--- Begin PAGE ---
However for me, 'encapsulation' is either:
the process of regrouping several items into a container
the container itself regrouping the items
Suppose you are designing a tax payer system. For each tax payer, you could encapsulate the notion of child into
a list of children representing the children
a map of to takes into account children from different parents
an object Children (not Child) which would provide the needed information (like total number of children)
Here you have three different kinds of encapsulations, 2 represented by low-level container (list or map), one represented by an object.
By making those decisions, you do not
make that encapsulation public or protected or private: that choice of 'information hiding' is still to be made
make a complete abstraction (you need to refine the attributes of object Children and you may decide to create an object Child, which would keep only the relevant informations from the point of view of a tax payer system)
Abstraction is the process of choosing which attributes of the object are relevant to your system, and which must be completely ignored.
So my point is:
That question may been titled:
Private vs. Public members in practice (how important is information hiding?)
Just my 2 cents, though. I perfectly respect that one may consider encapsulation as a process including 'information hiding' decision.
However, I always try to differentiate 'abstraction' - 'encapsulation' - 'information hiding or visibility'.
#VonC
You might find the International Organisation for Standardization's, "Reference Model of Open Distributed Processing," an interesting read. It defines: "Encapsulation: the property that the information contained in an object is accessible only through interactions at the interfaces supported by the object."
I tried to make a case for information hiding's being a critical part of this definition here:
http://www.edmundkirwan.com/encap/s2.html
Regards,
Ed.
I find lots of getters and setters to be a code smell that the structure of the program is not designed well. You should look at the code that uses those getters and setters, and look for functionality that really should be part of the class. In most cases, the fields of a class should be private implementation details and only the methods of that class may manipulate them.
Having both getters and setters is equal to the field being public (when the getters and setters are trivial/generated automatically). Sometimes it might be better to just declare the fields public, so that the code will be more simple, unless you need polymorphism or a framework requires get/set methods (and you can't change the framework).
--- End PAGE ---
--- Begin SOURCE DATA ---
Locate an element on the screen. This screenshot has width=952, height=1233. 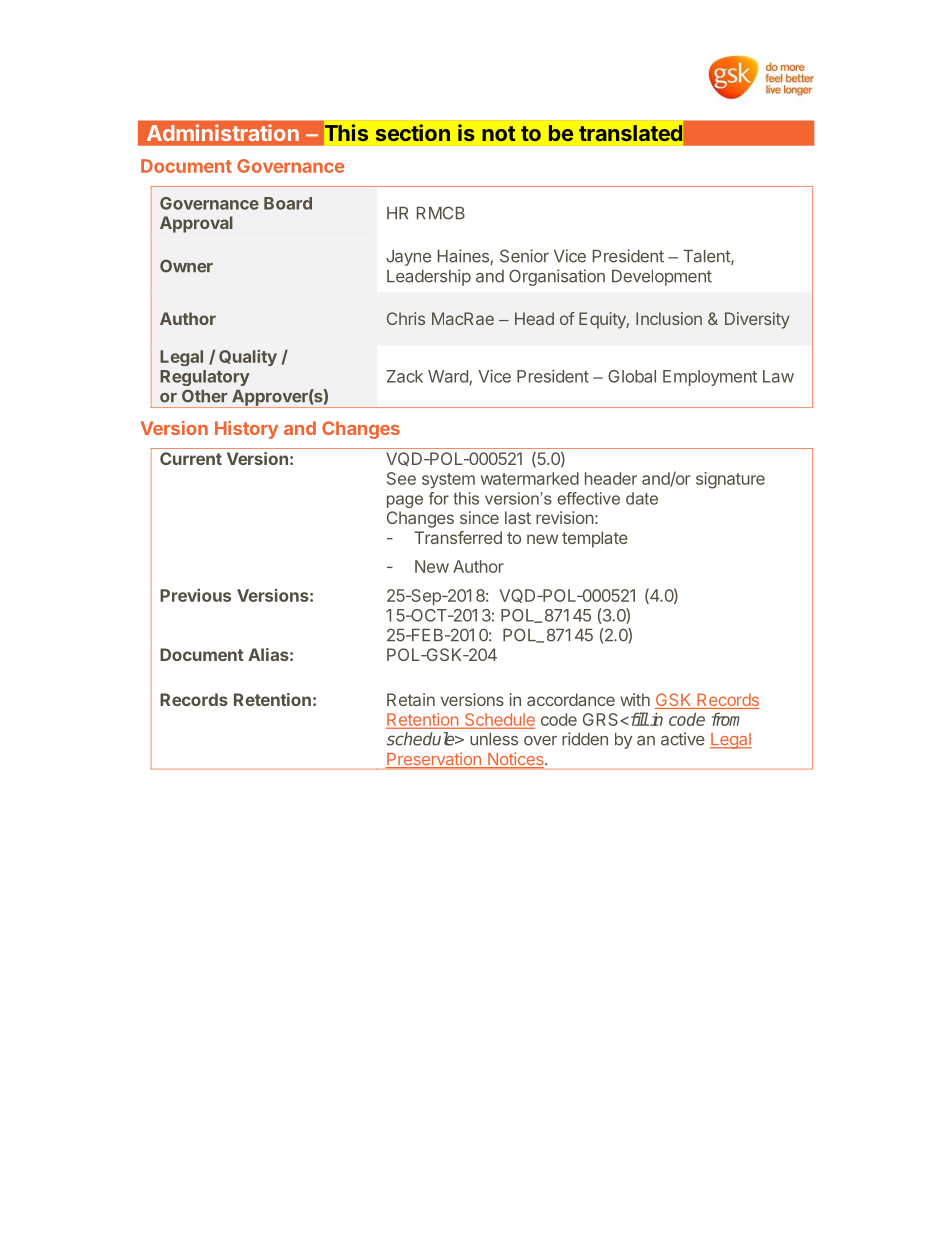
--- End SOURCE DATA ---
### TO-DO LIST:
1. In the encapsulation thread, rewrite the passage between "So my point" and "hiding or visibility'.", inclusive, putting "data hiding" wherever "information hiding" appears.
2. How does the encapsulation thread define abstraction?
3. In the encapsulation thread, which concepts does the writer say they always try to differentiate?

### TASK SOLUTIONS:
1.
So my point is:
That question may been titled:
Private vs. Public members in practice (how important is data hiding?)
Just my 2 cents, though. I perfectly respect that one may consider encapsulation as a process including 'data hiding' decision.
However, I always try to differentiate 'abstraction' - 'encapsulation' - 'data hiding or visibility'.

2. Abstraction is the process of choosing which attributes of the object are relevant to your system, and which must be completely ignored.

3.
- abstraction
- encapsulation
- information hiding or visibility